The unknown environment may include static features that do not move as the moving object passes; and dynamic features that actively move around the moving object. For example, there may be multiple vehicles entering an airport to transport passengers and cargo. As another example, a small number of forklifts may be operated at the container terminal to lift and move the containers. Therefore, moving objects in unknown environments should be guided so as not to collide with dynamic features at all. Optionally, the collecting step of the positioning process comprises the step of separating a first part of the second environment data of the static features in the vicinity of the moving object from a second part of the second environment data of the dynamic features in the vicinity of the moving object.

The collecting step of the localization process may optionally further comprise the step of tracking dynamic features in the vicinity of the moving object by combining the results of the dynamic features observed over time. In some embodiments, the tracking step includes the step of tracking a particular dynamic feature using a filtering method that evaluates its state from observations over time. In some embodiments, the tracking step includes the step of tracking a plurality of dynamic features using data associations that identify observations of their respective dynamic features; and a step of tracking each of the plurality of dynamic features using a filtering method for evaluating a state thereof from an observed value over time.

The SMAL method may further include the step of updating the initial map to a first updated map when the unknown environmental change exceeds a first predetermined threshold. The initial map is replaced by a first updated map for guiding moving objects in an unknown environment. Similarly, the SMAL method may further include the step of updating the first update map to a second update map when the unknown environmental change exceeds a second predetermined threshold. The first update map is replaced by a second update map for guiding the moving object in the unknown environment. Similarly, the SMAL method may further include the steps of updating the second updated map when the unknown environmental change exceeds a third predetermined threshold and updating other subsequent corresponding maps when the unknown environmental change exceeds other subsequent predetermined thresholds.
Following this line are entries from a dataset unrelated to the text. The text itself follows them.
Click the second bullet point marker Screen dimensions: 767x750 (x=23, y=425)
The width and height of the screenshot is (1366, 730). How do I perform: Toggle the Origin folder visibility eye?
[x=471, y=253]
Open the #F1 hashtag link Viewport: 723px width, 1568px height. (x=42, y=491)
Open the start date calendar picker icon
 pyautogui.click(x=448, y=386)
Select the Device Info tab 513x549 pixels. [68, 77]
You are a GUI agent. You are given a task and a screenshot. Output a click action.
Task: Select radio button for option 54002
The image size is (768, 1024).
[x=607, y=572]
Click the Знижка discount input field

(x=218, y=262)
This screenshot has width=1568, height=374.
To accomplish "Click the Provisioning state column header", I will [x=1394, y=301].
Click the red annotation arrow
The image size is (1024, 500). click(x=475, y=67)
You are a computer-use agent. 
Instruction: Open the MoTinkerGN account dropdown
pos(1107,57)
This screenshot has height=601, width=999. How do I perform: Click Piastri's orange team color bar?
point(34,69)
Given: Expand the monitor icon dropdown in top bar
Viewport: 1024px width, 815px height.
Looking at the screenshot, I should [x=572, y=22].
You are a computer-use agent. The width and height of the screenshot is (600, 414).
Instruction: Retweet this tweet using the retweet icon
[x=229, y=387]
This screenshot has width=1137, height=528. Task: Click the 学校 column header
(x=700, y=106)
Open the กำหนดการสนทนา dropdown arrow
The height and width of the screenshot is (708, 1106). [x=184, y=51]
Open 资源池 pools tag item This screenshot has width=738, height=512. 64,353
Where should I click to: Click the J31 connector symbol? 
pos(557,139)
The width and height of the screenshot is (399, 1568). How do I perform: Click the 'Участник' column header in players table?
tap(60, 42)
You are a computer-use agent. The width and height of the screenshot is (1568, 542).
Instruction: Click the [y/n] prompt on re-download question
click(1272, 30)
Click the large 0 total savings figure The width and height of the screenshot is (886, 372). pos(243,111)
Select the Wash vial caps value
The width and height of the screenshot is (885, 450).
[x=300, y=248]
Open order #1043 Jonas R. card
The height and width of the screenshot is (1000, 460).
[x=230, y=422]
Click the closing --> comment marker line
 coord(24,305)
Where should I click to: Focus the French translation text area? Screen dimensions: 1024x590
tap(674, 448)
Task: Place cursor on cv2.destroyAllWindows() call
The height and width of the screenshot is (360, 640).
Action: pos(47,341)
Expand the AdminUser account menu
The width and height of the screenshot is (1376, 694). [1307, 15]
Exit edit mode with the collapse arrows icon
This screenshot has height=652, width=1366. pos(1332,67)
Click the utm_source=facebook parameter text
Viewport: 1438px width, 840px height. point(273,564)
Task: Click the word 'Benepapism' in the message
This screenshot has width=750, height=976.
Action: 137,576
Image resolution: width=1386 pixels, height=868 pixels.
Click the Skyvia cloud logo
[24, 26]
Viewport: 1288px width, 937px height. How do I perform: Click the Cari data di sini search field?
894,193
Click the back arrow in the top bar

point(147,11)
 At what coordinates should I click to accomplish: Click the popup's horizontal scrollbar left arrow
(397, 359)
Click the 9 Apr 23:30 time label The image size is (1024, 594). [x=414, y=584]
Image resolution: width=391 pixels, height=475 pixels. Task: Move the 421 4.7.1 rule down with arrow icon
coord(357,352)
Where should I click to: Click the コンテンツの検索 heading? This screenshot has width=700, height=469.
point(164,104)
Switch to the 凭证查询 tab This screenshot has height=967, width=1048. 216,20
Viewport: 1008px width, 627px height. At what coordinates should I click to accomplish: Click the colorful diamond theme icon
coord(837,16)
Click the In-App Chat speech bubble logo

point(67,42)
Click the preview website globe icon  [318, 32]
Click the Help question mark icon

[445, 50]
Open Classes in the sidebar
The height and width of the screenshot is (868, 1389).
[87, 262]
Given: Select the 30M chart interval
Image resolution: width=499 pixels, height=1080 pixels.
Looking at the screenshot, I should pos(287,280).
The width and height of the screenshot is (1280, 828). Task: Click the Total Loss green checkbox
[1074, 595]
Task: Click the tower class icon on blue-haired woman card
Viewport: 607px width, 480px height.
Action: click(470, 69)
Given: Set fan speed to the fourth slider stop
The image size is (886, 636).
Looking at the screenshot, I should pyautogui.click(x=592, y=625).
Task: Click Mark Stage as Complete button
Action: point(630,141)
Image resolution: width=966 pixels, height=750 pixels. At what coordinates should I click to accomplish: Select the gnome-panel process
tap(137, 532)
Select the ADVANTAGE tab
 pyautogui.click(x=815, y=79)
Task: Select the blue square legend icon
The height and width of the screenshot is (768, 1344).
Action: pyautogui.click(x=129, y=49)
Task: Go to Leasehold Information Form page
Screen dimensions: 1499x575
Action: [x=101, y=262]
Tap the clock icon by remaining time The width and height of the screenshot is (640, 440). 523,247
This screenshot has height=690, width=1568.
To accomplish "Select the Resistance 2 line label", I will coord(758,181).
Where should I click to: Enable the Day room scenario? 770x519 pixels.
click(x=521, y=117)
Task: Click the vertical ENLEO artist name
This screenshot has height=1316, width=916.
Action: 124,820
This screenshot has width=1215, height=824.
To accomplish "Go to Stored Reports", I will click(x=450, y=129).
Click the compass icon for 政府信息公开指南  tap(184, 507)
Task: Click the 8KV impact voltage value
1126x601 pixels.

As a second aspect, the present application discloses a system for navigating a moving object using sequential mapping and localization (SMAL). The system comprises: means for generating an initial map of the unknown environment using a mapping mechanism; means for determining the position of the moving object in the initial map by using a positioning mechanism; means for directing the moving target in the unknown environment by creating a control or instruction.

The mapping mechanism optionally includes means for collecting a plurality of pieces of first environmental data from the detection means; means for merging the plurality of pieces of first environment data into fused data (RGB-D image or point cloud); means for performing edge detection on the fused data to detect edge features; means for extracting a first set of road features from the fused data; means for saving the first set of road features to the initial map. In particular, the mapping mechanism may operate off-line.

The positioning mechanism optionally comprises means for collecting a plurality of second pieces of environmental data in the vicinity of the moving object; means for identifying a second set of road features from the second environmental data; means for matching a second set of road features of the unknown environment with a first set of road features in the initial map. In particular, the positioning mechanism may operate online. Further, the positioning mechanism may also include means for updating the location of the mobile object in the initial map.

The system optionally further comprises means for updating the initial map to a first updated map when the unknown environmental change exceeds a first predetermined threshold. In other words, the means for updating the initial map are not enabled if the change in the unknown environment is less than a first predetermined threshold

The system optionally further comprises means for updating the first update map to a second update map when the unknown environmental change exceeds a second predetermined threshold. In other words, the means for updating the first update map is not enabled if the change in the unknown environment is less than a second predetermined threshold. Similarly, the SMAL method may further comprise means for updating the second updated map when the unknown environmental change exceeds a third predetermined threshold and updating other subsequent respective maps when the unknown environmental change exceeds other subsequent predetermined thresholds

As a third aspect, the present application discloses a computer program product comprising a non-transitory computer readable storage medium having computer program instructions and data embodied thereon to perform a sequential mapping and localization (SMAL) method for navigating a moving object. The SMAL method comprises the steps of generating an initial map of an unknown environment in a mapping process; determining the position of the moving target in the initial map in a positioning process; a step of guiding the moving object in an unknown environment.

Optionally, the mapping process is performed by: a step of collecting a plurality of pieces of first environment data from the detection device; a step of merging the plurality of pieces of first environment data into fused data (RGB-D image or point cloud); a step of detecting an edge feature by performing edge detection on the fused data; extracting a first set of road features from the fused data; and saving the first group of road characteristics to the initial map. In particular, the mapping process is operated off-line.

Optionally, the positioning process is performed by: a step of collecting a plurality of second environment data in the vicinity of the moving object; a step of identifying a second set of road characteristics from the second environmental data; and a step for matching a second set of road features of the unknown environment with the first set of road features in the initial map. In particular, the positioning mechanism is an online operation. Furthermore, the positioning process may further comprise a step for updating the position of the moving object in the initial map.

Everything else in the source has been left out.